环介导等温扩增技术检测柔嫩艾美耳球虫二氢蝶酸合酶N377D突变

耿天天,王雅乐,罗莉妍,申 邦,,方 瑞,胡 敏,,赵俊龙,,周艳琴,*

(1.华中农业大学 动物医学院 农业微生物学国家重点实验室，湖北 武汉 430070；2.湖北省预防兽医学重点实验室，湖北 武汉 430070)

目前，环介导等温扩增(loop-mediated isothermal amplification，LAMP)技术已开发出用于检测单核苷酸多态性(single nucleotide polymorphism，SNP)的创新应用[1]。在对疾病进行临床诊断和经验治疗时，正确识别病原体基因型的某些特征对疾病的控制和治疗有很大帮助[2]。鸡球虫病是一种严重危害养鸡业发展的家禽疾病，临床上常由多种不同类型的鸡球虫病病原体引起[3]。近年来，对鸡球虫病流行情况进行了大量研究，而柔嫩艾美耳球虫常被认为是分布更广、致病性更强的物种[4]。由于预防和治疗费用相对较低，因此在预防方面更常使用抗球虫药，然而，随着抗球虫药物的广泛使用，鸡球虫逐渐产生耐药性[5]。磺胺类药物是一类受耐药性影响严重的临床常用药物。在1948年，发现球虫对磺胺类药物具有抗药性[6]。此后，许多学者将注意力集中在磺胺类药物耐药性检测方法的研究上。传统的磺胺类药物耐药性是通过耐药性相关的鸡体笼养试验来检测得以实现[7]。尽管这是检测抗球虫药物的主流方法，但耐药性检测工作量大，检测周期长。因此，采用分子检测方法快速检测磺胺类药物耐药性对家禽业大有裨益，而这可以通过LAMP方法实现。

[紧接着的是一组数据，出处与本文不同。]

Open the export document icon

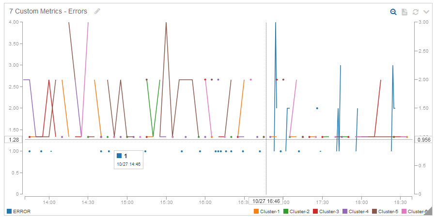(x=404, y=12)
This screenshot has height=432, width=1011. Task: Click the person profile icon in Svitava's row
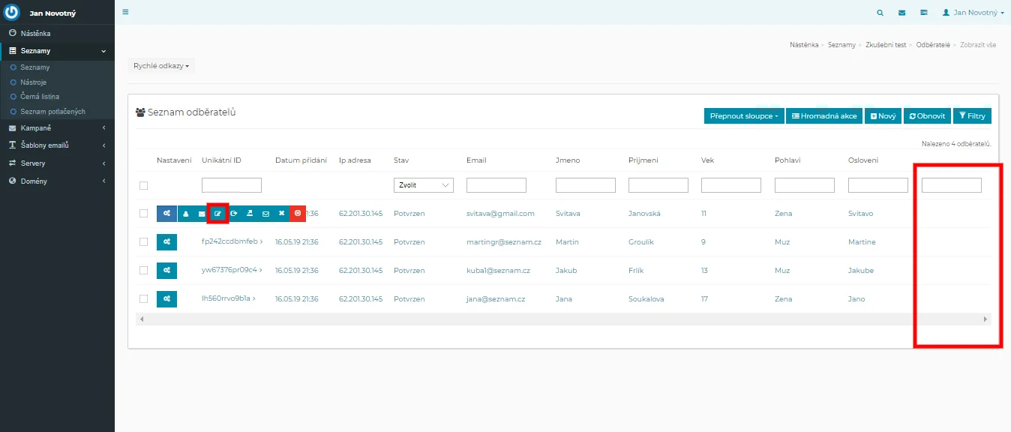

在顶复门原虫中，对磺胺耐药性碱基突变的研究很少。据报道，其二氢叶酸合酶(dihydrofolate synthase,DHFS)407 位的氨基酸突变与弓形虫的磺胺抗性有关，该位点的氨基酸从天冬酰胺突变为天冬氨酸，即N407D[8]。在鸡球虫磺胺耐药性的研究中，龚振兴等[9]推测耐磺胺类药物的柔嫩艾美耳球虫的焦磷酸激酶-二氢蝶酸合酶(PPPK-DHPS)的第403位可能与耐药有关，该位点的氨基酸由天冬酰胺突变为天冬氨酸，即N403D。结合前人的相关研究，本试验选取含有突变二氢蝶酸合酶(DHPS)的柔嫩艾美耳球虫基因片段，即DHPS的部分基因片段(2 713 bp)。通过焦磷酸测序比对，发现1 129位的碱基突变，即A～G(第1 129位)，代表第377位氨基酸由天冬酰胺突变为天冬氨酸，即N377D。因此，突变位点引起的氨基酸置换(N377D)极有可能与柔嫩艾美耳球虫的磺胺抗性有关，因此该方法的建立为快速筛选含有单核苷酸多态性(SNP)(A1129G)的艾美球虫提供了可能。在本研究开发并优化了一种LAMP方法，可以准确地鉴别柔嫩艾美耳球虫DHPS基因上N377D氨基酸取代的SNP(A1129G)。

1 材料与方法

1.1 试验用虫株和基因组从中国湖北省和河南省的8个不同地理区域收集新鲜鸡粪便。从粪便样品中获得的鸡球虫卵囊通过饱和食盐水漂浮法进行纯化，而后将孢子化的卵囊4℃保存。提取基因组DNA，孢子化的卵囊用去离子水洗涤 3 次，在带有裂解珠的快速样品制备装置(美国MP公司产品)中涡旋卵囊壁 3 次以释放孢子体，加入 20 μL(20 g/L)蛋白酶 K。随后，将混合物在 56°C 下孵育 8 h，并按照制造商的说明使用基因组 DNA 试剂盒(天根生化科技北京有限公司产品)提取 DNA。最后，将基因组DNA样品-20℃保存。Eimeriaacervulina、Eimerianecatrix和Eimeriamaxima的 gDNA 来自中国农业大学。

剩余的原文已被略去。